A discussão sobre a possível extinção do auxílio-moradia de magistrados não é simples e, em princípio, a medida não vai reduzir o impacto financeiro nos cofres da União, segundo especialistas ouvidos pelo Correio. Isso porque, nos bastidores, uma corrente aponta para a substituição da benesse pelo Adicional por Tempo de Serviço (ATS), três vezes mais caro para o Tesouro, como forma de reestruturação da magistratura e do Ministério Público.

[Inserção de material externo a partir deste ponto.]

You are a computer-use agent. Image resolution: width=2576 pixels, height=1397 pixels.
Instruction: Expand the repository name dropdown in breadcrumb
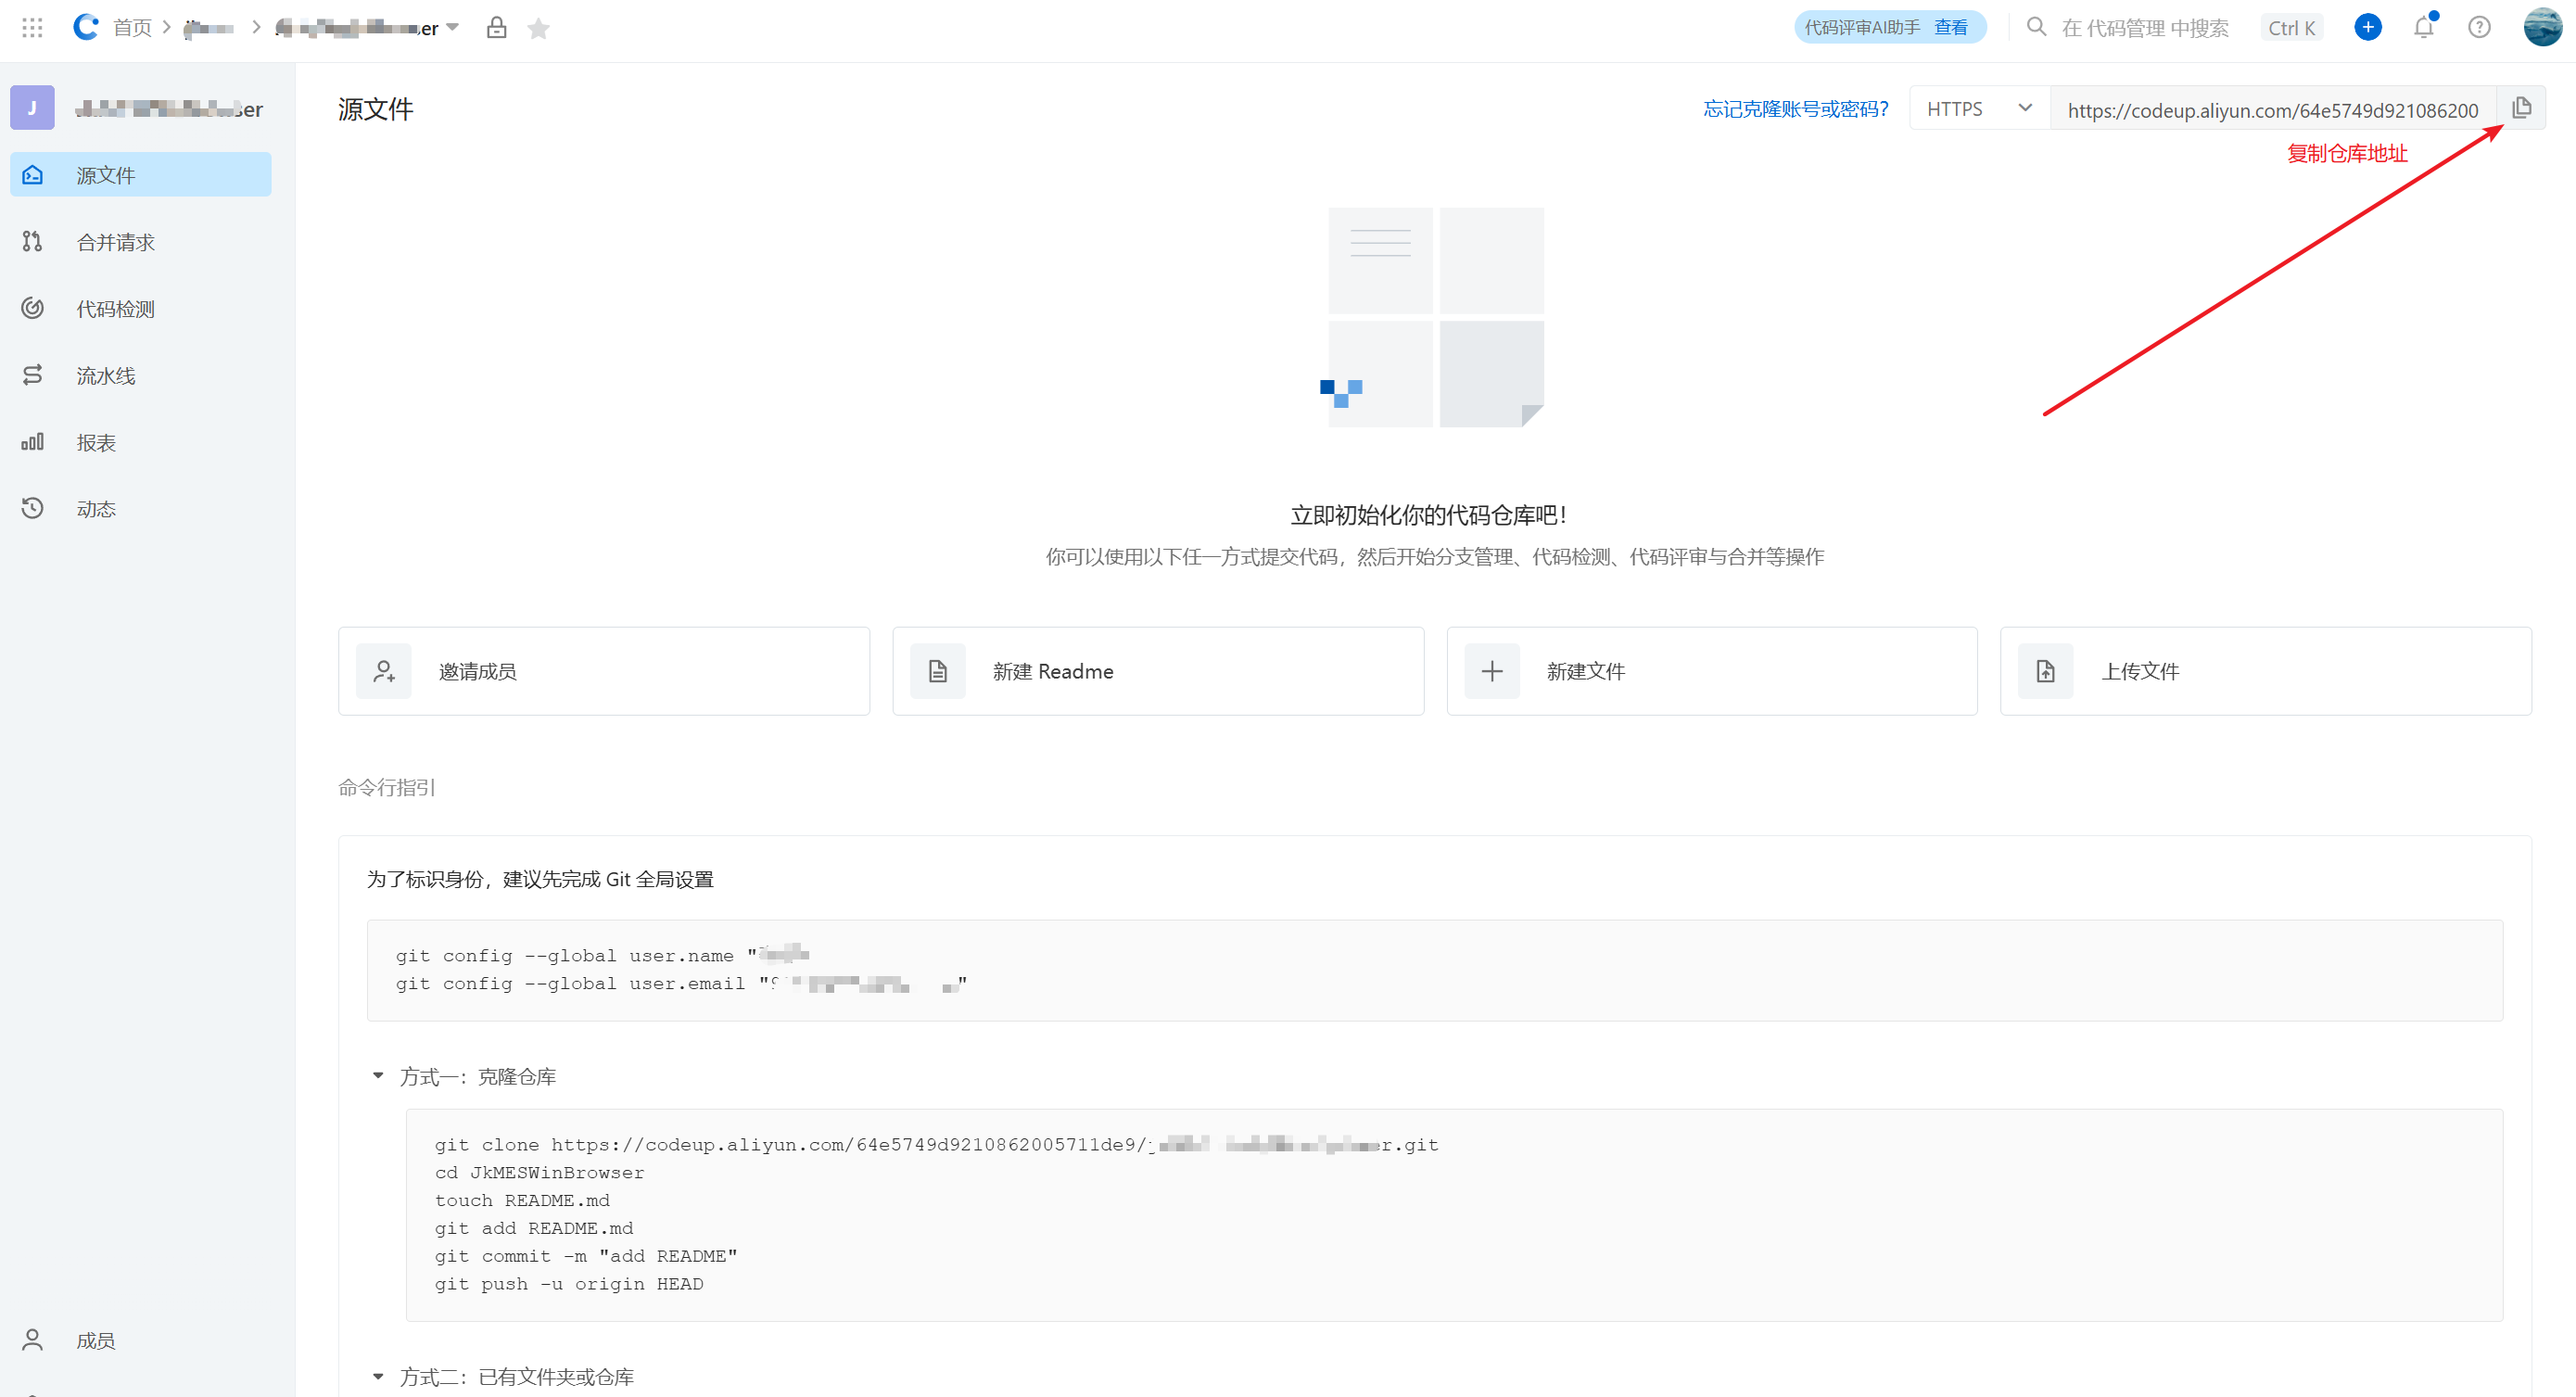tap(452, 27)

De acordo com a Consultoria de Orçamento e Fiscalização Financeira da Câmara dos Deputados, até agosto, a despesa anual com a moradia estava em R$ 1 bilhão. Por outro lado, em 2013, a Consultoria do Senado avaliou que o ATS ficaria, no mínimo, em R$ 3,17 bilhões por ano (R$ 1,84 bilhão para remunerar os ativos, e R$ 1,33 bilhão, os aposentados e pensionistas). O Senado levou em conta a idade média de ingresso na Magistratura (33,4 anos) e a no corpo funcional (49 anos) e calculou que o ATS significaria um incremento de 20% nos vencimentos de cada beneficiado. O ATS acrescenta 5% nos salários a cada cinco anos, como eram os quinquênios extintos na década de 1990.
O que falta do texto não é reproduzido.